Aim: Reproduce verbatim the part of the passage on capital punishment in Michigan starting with "Michigan's death penalty" and going on through "since before statehood.".

Document segment:
= Capital punishment in Michigan =

Capital punishment in Michigan was legal from the founding of Sault Ste Marie in 1668 during the French colonial period, until abolition by the state legislature in 1846 (except nominally for treason). Only one federal execution has ever been carried out in Michigan, at FCI Milan in 1938.

Michigan's death penalty history is unusual, as Michigan was the first Anglosphere jurisdiction in the world to abolish the death penalty for ordinary crimes. The Michigan State Legislature voted to do so on May 18, 1846, and that has remained the law ever since. Although the death penalty was formally retained as a punishment for treason until 1963, no person was ever tried for treason against Michigan. Thus, Michigan has not executed any person since before statehood.

== History ==
All executions in areas which are now part of the State of Michigan were performed before the state was admitted to the Union, when Michigan became the 26th State on January 26, 1837.

Given material:
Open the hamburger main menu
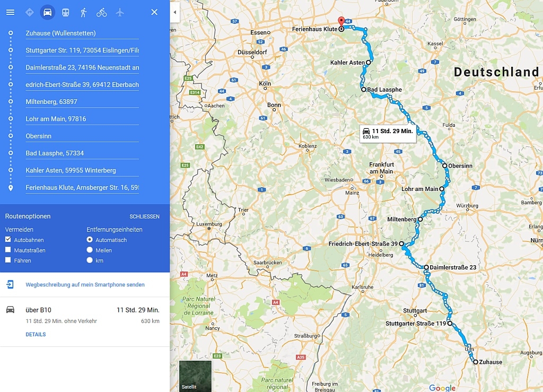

Output for this exercise:
Michigan's death penalty history is unusual, as Michigan was the first Anglosphere jurisdiction in the world to abolish the death penalty for ordinary crimes. The Michigan State Legislature voted to do so on May 18, 1846, and that has remained the law ever since. Although the death penalty was formally retained as a punishment for treason until 1963, no person was ever tried for treason against Michigan. Thus, Michigan has not executed any person since before statehood.